Grandparents are Important

Read about being a mother of 12 as our resident 'Supermom' shares her wise parenting advice.

Trading photos and phone calls

I found it a harsh fact of life that my 12 children were, for the most part, deprived of the experience of having grandparents. We live many thousands of miles away from both mine and my husband's parents, and it was hard to forge a relationship between our children and their grandparents at such a distance. We made lots of phone calls and traded photos, but visits were too expensive to occur with any regularity, so that for both sides, there was a kind of imaginary quality to the relationship.

Both sides felt a keen loss, and even attempted to assign guilt to my husband and me for choosing to live so far away. Logic held no sway in this conversation, since both the absentee grandkids and the absentee grandparents were only expressing their natural pain at the absence of the other. Having grown up surrounded by loving relatives, I saw with too much clarity the exact loss my kids and my parents were forced to experience.

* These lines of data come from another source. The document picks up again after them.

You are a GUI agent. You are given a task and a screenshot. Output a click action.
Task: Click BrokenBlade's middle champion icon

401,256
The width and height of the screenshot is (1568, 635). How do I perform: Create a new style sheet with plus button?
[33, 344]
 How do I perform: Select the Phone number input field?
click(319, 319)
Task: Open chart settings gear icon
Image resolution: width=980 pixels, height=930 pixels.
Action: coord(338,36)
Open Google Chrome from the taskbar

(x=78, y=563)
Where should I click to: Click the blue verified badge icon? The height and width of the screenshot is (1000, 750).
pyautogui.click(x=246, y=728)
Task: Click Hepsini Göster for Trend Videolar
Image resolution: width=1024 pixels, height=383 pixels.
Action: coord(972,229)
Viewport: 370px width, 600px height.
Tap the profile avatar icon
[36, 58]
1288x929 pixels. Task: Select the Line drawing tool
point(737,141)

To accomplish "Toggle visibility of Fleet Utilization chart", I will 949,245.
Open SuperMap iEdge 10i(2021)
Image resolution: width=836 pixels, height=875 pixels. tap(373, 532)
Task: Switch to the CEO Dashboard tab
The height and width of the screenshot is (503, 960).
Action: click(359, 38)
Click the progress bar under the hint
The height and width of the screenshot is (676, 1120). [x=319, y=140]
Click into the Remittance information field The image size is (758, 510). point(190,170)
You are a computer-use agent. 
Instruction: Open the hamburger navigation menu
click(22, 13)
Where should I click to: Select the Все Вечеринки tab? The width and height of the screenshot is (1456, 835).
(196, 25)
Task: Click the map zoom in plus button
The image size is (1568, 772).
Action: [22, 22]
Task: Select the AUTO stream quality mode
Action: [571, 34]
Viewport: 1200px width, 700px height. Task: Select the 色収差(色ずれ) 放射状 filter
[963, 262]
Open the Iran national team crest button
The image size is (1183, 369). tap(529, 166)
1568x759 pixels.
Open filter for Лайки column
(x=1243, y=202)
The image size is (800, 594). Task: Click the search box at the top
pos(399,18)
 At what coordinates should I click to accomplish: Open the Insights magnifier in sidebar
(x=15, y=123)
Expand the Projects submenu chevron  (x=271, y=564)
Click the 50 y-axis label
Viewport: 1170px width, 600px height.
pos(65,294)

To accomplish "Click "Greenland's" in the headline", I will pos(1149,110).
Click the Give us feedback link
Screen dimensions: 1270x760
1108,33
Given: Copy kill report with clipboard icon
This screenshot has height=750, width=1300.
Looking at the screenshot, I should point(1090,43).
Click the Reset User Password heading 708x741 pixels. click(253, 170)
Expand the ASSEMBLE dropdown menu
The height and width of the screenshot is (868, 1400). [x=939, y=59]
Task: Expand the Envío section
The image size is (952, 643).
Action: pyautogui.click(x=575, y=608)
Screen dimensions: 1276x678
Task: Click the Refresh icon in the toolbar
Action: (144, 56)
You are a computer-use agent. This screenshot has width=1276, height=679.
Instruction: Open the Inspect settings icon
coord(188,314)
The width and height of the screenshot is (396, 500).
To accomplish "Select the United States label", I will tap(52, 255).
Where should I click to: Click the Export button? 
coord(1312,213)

Despite the evident truths of my situation, I found that I was confronted on a regular basis with magazine articles on the subject of meddling grandparents, an obvious source of discomfort to parents from all walks of life. It seemed ironic that such parents had what my family lacked and found it out of control. I wished, instead, for an article on how to make up for the loss of grandparents in my children's lives.

A look at the benefits

Since, in my own head, I continue to review all the ways in which both my kids and our parents are missing out, I thought to share these ideas with others, who might be finding the grandparenting experience less than optimal. Maybe getting a look at the benefits of grandparents will help you look the other way when things aren't going as you'd wish.

Grandparents are patient. They have all the time in the world to read to your child or listen to him stutter through an account of his school day.

Grandparents can help your child connect to his roots through their stories about relatives long deceased. Children need this feeling of being connected to something larger; it helps them feel a part of society.

Grandparents think your kids are wonderful no matter what. Unconditional love is the norm in the grandparent/grandchild relationship. Parents have to criticize to help their children develop good habits, but grandparents don't have such issues.